Work instruction
Check each line of the data, and copy those where "computer" appears.

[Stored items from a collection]
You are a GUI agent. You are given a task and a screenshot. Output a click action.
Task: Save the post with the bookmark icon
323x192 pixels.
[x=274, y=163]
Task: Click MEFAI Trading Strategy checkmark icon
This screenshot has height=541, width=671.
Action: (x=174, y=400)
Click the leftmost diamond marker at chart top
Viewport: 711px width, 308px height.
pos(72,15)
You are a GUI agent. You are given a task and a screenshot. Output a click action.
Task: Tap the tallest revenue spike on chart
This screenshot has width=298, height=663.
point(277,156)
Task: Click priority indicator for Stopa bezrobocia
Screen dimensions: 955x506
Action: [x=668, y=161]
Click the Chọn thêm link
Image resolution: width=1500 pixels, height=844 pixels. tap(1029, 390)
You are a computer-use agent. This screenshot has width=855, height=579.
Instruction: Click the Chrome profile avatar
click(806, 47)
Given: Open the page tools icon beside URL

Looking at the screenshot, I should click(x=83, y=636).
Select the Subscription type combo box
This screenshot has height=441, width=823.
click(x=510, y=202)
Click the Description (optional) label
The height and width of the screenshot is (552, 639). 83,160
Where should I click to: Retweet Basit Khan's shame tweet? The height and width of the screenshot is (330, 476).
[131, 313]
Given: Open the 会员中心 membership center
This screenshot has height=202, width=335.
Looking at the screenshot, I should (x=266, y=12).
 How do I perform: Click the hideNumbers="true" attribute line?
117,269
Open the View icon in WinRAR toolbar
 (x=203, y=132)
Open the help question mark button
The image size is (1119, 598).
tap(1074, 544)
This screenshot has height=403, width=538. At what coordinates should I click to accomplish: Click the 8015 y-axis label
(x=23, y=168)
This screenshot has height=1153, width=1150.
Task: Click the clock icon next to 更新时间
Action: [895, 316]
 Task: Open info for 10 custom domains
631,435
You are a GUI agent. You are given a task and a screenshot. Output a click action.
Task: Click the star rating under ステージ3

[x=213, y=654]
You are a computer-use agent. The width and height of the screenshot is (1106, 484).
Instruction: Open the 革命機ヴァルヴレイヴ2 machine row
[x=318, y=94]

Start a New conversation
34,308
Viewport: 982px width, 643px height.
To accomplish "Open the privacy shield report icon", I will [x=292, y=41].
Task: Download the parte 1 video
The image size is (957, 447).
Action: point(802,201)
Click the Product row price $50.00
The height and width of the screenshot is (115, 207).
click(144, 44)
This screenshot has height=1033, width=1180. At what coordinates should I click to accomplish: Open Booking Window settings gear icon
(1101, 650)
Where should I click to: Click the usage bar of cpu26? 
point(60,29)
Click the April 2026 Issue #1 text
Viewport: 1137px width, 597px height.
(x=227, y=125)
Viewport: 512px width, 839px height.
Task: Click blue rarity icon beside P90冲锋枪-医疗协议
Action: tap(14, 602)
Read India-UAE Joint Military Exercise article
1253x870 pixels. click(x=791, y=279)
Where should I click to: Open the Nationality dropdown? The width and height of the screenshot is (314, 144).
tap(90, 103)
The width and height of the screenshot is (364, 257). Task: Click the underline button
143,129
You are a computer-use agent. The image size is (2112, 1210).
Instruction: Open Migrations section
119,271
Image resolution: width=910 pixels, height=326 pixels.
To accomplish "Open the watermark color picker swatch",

Written answer
You are a computer-use agent. This screenshot has width=855, height=579.
You are a computer-use agent. The width and height of the screenshot is (1106, 484).
You are a computer-use agent. The image size is (2112, 1210).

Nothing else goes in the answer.